======== EXCERPT ========
Merck & Co., Inc. MRK shares have risen 11.9% this year so far against the industry’s decrease of 2.1%.
Earnings estimates for 2019 and 2020 have risen 3.2% and 1.1%, respectively over the past 30 days.
What’s Behind the Rally?
A significant part of Merck’s outperformance this year so far has been driven by strong performance and positive regulatory updates related to its PD-1 inhibitor, Keytruda. In a short span of time, Keytruda has become Merck’s biggest product. It is now already approved for use in 20 cancer indications across 12 different tumor types in the United States. The drug generated sales of almost $5.0 billion in the first half of 2019, reflecting a massive 56.6% surge year over year.
Keytruda is continuously growing and expanding into new indications and markets globally. Strong momentum in first-line lung cancer indication and recent launch in newer indications — renal cell carcinoma and adjuvant melanoma — are driving Keytruda sales.
The Keytruda development program is also progressing well with Merck spending billions for research and development of this medicine to secure more approvals in earlier lines of treatment. The drug is being studied for more than 30 types of cancer in more than 1000 studies, including more than 600 combination studies. Merck is collaborating with several companies including Amgen AMGN, Incyte, Glaxo and Pfizer PFE separately for the evaluation of Keytruda in combination with other regimens.
This year so far, Keytruda has gained several label expansion approvals. In July, Keytruda was approved by the FDA as a monotherapy for advanced esophageal cancer. In June, it was approved by the FDA for first-line treatment of recurrent or metastatic head and neck squamous cell cancer and for previously treated advanced small-cell lung cancer. In April, the FDA gave approval to Keytruda in combination with Pfizer’s Inlyta for the first-line treatment of advanced renal cell carcinoma as well as for an expanded first-line lung cancer patient population. In the first quarter, it was approved by the FDA as an adjuvant therapy for high-risk stage III melanoma and for five new cancer line extensions in Japan. All these label expansion approvals should drive sales of Keytruda higher in the future quarters.
Several regulatory decisions for new indications in the United States as well as in Europe are due this year. A regulatory nod will further boost sales.
Other than that, this year Merck gained FDA approval for its new combination antibacterial injection, Recarbrio (MK-7655A), a fixed combination of relebactam with imipenem/cilastatin, and a new indication — two types of pneumonia infections — for its antibacterial medicine, Zerbaxa. It also gained several label expansion approvals for its and partner AstraZeneca’s AZN PARP inhibitor Lynparza including in front-line ovarian cancer in EU and Japan and for advanced breast cancer in the EU.
Merck has also been on a strong footing as far as collaborations and M&A activity are concerned. In this year, Merck bought small cancer focused biotech, Immune Design and privately held Europe’s animal health technology provider, Antelliq Group. In May and June, it announced dealsto buy small private biotechs, Peloton Therapeutics and Tilos Therapeutics for around $1.05 billion and 773 million, respectively. These deals should close later in the year.
Merck, which carries a Zacks Rank #2 (Buy), has its share of challenges in the form of generic competition for several drugs, pricing pressure and rising competitive pressure on the diabetes franchise and on products like Isentress (HIV) and Zepatier (HCV).
Nonetheless, going forward, new products like Keytruda, Lynparza, and Bridion should continue to contribute meaningfully to the top line. Animal health and vaccine products are also performing strongly and remain core growth drivers for Merck.
Also, Merck can gain approval for its vaccine for Ebola Zaire, V920 and further line extensions for Keytruda and Lynparza in the second half of 2019. Meanwhile, Merck is expected to continue its cost-cutting initiatives, which should drive its bottom line.
======== RECORD EXCERPTS ========
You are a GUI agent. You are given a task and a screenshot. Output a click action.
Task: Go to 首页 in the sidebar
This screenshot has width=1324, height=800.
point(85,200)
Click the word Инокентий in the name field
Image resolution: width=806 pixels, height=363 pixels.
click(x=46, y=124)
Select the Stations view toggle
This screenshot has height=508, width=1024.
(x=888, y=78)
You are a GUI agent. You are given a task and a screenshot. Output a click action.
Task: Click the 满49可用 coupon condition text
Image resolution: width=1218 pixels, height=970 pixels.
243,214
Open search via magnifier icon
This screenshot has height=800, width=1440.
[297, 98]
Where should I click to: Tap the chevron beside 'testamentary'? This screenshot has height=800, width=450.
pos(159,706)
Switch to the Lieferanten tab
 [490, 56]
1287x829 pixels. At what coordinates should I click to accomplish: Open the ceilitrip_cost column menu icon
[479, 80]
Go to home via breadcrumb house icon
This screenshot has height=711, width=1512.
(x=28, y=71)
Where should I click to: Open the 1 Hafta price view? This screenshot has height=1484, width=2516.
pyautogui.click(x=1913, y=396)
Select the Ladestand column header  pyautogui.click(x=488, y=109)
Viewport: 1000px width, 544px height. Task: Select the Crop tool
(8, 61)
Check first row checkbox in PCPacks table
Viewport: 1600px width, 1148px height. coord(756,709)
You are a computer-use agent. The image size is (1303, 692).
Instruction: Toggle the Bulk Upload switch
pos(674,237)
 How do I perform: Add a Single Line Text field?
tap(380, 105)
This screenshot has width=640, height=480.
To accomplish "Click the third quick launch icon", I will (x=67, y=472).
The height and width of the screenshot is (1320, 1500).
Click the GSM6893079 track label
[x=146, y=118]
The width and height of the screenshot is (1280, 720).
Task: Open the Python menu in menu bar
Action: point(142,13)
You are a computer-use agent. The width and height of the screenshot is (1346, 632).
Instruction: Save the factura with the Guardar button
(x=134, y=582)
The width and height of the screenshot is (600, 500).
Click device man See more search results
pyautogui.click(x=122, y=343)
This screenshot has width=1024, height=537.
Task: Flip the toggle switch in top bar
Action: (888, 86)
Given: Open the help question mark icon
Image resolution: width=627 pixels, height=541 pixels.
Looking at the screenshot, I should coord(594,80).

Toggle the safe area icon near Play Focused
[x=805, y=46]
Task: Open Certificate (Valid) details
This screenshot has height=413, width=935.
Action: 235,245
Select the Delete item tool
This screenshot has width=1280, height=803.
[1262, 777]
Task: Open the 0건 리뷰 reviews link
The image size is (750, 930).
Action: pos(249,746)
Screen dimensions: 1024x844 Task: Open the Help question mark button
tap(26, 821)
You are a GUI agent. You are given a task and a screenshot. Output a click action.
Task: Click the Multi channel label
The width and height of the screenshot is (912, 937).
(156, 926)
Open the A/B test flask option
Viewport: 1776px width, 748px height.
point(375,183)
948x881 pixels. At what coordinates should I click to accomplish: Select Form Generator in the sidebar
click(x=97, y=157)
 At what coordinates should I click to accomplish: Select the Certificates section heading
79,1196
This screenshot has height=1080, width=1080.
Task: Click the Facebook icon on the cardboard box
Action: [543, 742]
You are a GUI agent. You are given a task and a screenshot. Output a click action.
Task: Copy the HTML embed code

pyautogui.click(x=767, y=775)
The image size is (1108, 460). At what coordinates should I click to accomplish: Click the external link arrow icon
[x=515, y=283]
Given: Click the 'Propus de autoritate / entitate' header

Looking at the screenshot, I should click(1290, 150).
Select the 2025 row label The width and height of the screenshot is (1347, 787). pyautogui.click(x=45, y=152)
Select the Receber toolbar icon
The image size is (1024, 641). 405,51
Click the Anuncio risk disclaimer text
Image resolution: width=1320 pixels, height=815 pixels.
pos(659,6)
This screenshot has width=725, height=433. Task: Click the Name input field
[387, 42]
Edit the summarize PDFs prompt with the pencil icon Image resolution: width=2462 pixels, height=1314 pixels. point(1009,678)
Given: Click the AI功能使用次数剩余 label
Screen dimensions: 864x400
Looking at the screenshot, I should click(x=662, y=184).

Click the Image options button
========
### EXERCISE INSTRUCTIONS
1. According to the Merck article, what were Keytruda's sales in the first half of 2019?
2. Quote the stretch of the Merck article from "Also, Merck can" through "its bottom line.".
The rows have nothing to do with what is asked here.

### ANSWERS FOR THE EXERCISE
1. Almost $5.0 billion.

2.
Also, Merck can gain approval for its vaccine for Ebola Zaire, V920 and further line extensions for Keytruda and Lynparza in the second half of 2019. Meanwhile, Merck is expected to continue its cost-cutting initiatives, which should drive its bottom line.